Beginners tend to stay close to shore where the waves have already broken into whitewater. While whitewater is great for your very first sessions, staying there too long limits your progression. The real waves, the ones with a face you can ride, are breaking further outside.

The fix: Once you can consistently pop up in whitewater, start moving out to where the waves are breaking. Sit where you see the lips pitching, not where the foam is rolling in. You will miss more waves at first, but you will learn real wave-catching mechanics — timing, positioning, and angled takeoffs — that whitewater cannot teach you.

6. Choosing the Wrong Waves

Beginners often paddle for every wave that comes, including closeouts, waves that are too steep, and waves that another surfer already has priority on. Wave selection is a skill that takes time to develop, but it starts with knowing what to look for.

The fix: Look for waves that are peeling from one side rather than closing out all at once. A good beginner wave has a gentle slope, a clear shoulder to ride toward, and enough size to push you without being intimidating. Let the closeouts pass. Let the overhead bombs pass. Pick the clean, mellow waves and you will ride them longer and have more fun doing it.

7. Surfing With a Stiff Body

Fear and unfamiliarity make beginners tense up. Stiff legs, locked knees, straight back, rigid arms. A stiff body cannot absorb the bumps and shifts of a moving wave, which means every little wobble throws you off balance.

The fix: Bend your knees. This is the single most important physical adjustment you can make. A low, athletic stance with bent knees and a relaxed upper body lets you absorb the wave's energy and make micro-adjustments without thinking about it. Imagine you are a basketball player in a defensive stance — low center of gravity, weight balanced, ready to move in any direction.

8. Ignoring Surf Etiquette

Dropping in on another surfer's wave, paddling through the lineup, or snaking the peak creates tension and can be dangerous. Many beginners break etiquette rules simply because they do not know them, not because they are being rude.

The fix: Learn the basic rules before you paddle out. The surfer closest to the peak has priority. Do not paddle for a wave someone else is already riding. When paddling back out, go around the breaking section, not through it. A little awareness goes a long way toward keeping yourself safe and earning respect in the lineup.

9. Skipping the Conditions Check

Beginners often show up at the beach, see waves, and paddle straight out. No forecast check. No tide awareness. No wind assessment. Then they wonder why conditions feel terrible.

**Data extract:**
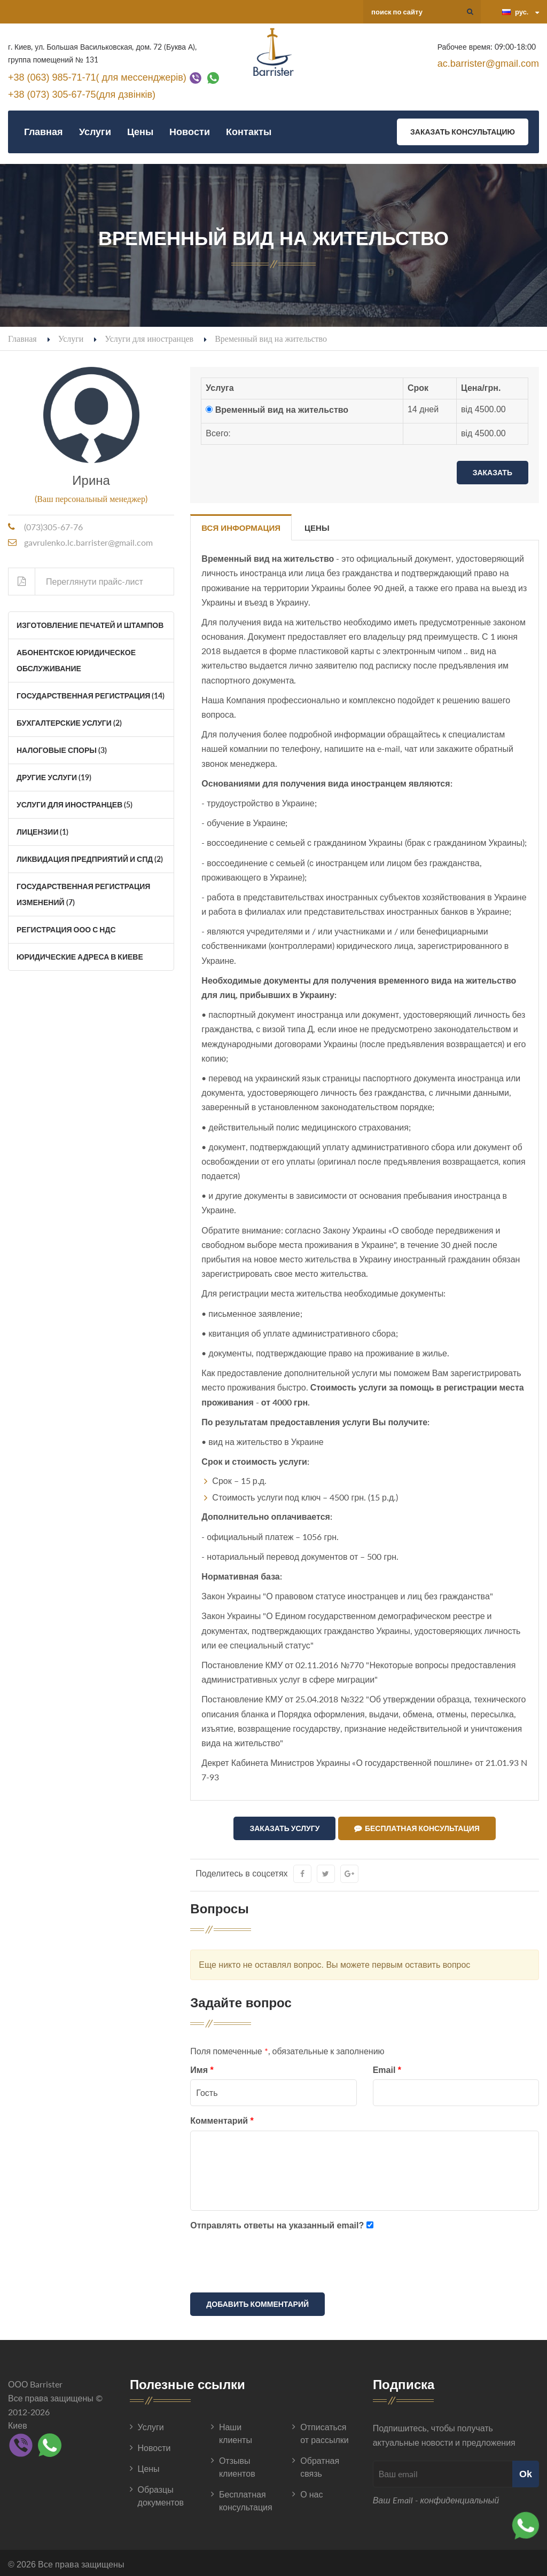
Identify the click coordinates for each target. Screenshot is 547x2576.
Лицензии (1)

**Problems to work on:**
1. Decide whether each statement agrees with the text on beginner surfing mistakes, giving yes or no and quoting the words that settle it. (a) The surfer closest to the peak has priority. (b) When returning to the lineup, a surfer should paddle straight through the breaking section. (c) Bending the knees is the single most important physical adjustment a beginner can make.
2. Reproduce the passage of the text on beginner surfing mistakes from "8. Ignoring Surf" to "are being rude.".

**Responses in order:**
1.
(a) Yes: "The surfer closest to the peak has priority."
(b) No: "When paddling back out, go around the breaking section, not through it."
(c) Yes: "Bend your knees. This is the single most important physical adjustment you can make."

2.
8. Ignoring Surf Etiquette

Dropping in on another surfer's wave, paddling through the lineup, or snaking the peak creates tension and can be dangerous. Many beginners break etiquette rules simply because they do not know them, not because they are being rude.